- [Material for this task]:
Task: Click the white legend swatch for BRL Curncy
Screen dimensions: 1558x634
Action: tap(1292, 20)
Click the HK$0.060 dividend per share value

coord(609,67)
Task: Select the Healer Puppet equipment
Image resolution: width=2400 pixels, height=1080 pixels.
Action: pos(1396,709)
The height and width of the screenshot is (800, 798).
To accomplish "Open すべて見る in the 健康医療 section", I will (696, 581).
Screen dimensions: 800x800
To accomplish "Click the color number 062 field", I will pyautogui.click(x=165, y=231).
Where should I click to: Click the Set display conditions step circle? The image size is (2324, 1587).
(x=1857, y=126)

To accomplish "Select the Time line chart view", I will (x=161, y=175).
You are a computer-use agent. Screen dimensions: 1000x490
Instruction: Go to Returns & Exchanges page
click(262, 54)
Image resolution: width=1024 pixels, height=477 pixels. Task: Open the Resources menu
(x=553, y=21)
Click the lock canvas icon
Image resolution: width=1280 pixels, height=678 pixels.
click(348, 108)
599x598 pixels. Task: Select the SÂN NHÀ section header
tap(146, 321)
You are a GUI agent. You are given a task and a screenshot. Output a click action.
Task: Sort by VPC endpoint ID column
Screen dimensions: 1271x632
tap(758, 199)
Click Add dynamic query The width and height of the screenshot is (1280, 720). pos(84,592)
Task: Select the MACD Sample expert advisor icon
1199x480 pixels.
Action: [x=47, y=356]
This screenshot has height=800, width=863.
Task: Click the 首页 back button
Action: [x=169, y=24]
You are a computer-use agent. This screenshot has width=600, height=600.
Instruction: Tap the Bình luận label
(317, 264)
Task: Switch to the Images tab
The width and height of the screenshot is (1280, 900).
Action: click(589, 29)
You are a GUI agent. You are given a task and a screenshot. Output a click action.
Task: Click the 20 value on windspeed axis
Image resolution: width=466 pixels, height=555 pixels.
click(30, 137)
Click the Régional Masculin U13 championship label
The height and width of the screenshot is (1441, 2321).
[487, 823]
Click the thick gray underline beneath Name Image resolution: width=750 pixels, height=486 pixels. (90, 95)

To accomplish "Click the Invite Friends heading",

- [Your goal]: Recast all of the data above as a numbered list, one line per item, and leave out the blank lines.

- [Full response]:
1. Task: Click the white legend swatch for BRL Curncy
2. Screen dimensions: 1558x634
3. Action: tap(1292, 20)
4. Click the HK$0.060 dividend per share value
5. coord(609,67)
6. Task: Select the Healer Puppet equipment
7. Image resolution: width=2400 pixels, height=1080 pixels.
8. Action: pos(1396,709)
9. The height and width of the screenshot is (800, 798).
10. To accomplish "Open すべて見る in the 健康医療 section", I will (696, 581).
11. Screen dimensions: 800x800
12. To accomplish "Click the color number 062 field", I will pyautogui.click(x=165, y=231).
13. Where should I click to: Click the Set display conditions step circle? The image size is (2324, 1587).
14. (x=1857, y=126)
15. To accomplish "Select the Time line chart view", I will (x=161, y=175).
16. You are a computer-use agent. Screen dimensions: 1000x490
17. Instruction: Go to Returns & Exchanges page
18. click(262, 54)
19. Image resolution: width=1024 pixels, height=477 pixels. Task: Open the Resources menu
20. (x=553, y=21)
21. Click the lock canvas icon
22. Image resolution: width=1280 pixels, height=678 pixels.
23. click(348, 108)
24. 599x598 pixels. Task: Select the SÂN NHÀ section header
25. tap(146, 321)
26. You are a GUI agent. You are given a task and a screenshot. Output a click action.
27. Task: Sort by VPC endpoint ID column
28. Screen dimensions: 1271x632
29. tap(758, 199)
30. Click Add dynamic query The width and height of the screenshot is (1280, 720). pos(84,592)
31. Task: Select the MACD Sample expert advisor icon
32. 1199x480 pixels.
33. Action: [x=47, y=356]
34. This screenshot has height=800, width=863.
35. Task: Click the 首页 back button
36. Action: [x=169, y=24]
37. You are a computer-use agent. This screenshot has width=600, height=600.
38. Instruction: Tap the Bình luận label
39. (317, 264)
40. Task: Switch to the Images tab
41. The width and height of the screenshot is (1280, 900).
42. Action: click(589, 29)
43. You are a GUI agent. You are given a task and a screenshot. Output a click action.
44. Task: Click the 20 value on windspeed axis
45. Image resolution: width=466 pixels, height=555 pixels.
46. click(30, 137)
47. Click the Régional Masculin U13 championship label
48. The height and width of the screenshot is (1441, 2321).
49. [487, 823]
50. Click the thick gray underline beneath Name Image resolution: width=750 pixels, height=486 pixels. (90, 95)
51. To accomplish "Click the Invite Friends heading",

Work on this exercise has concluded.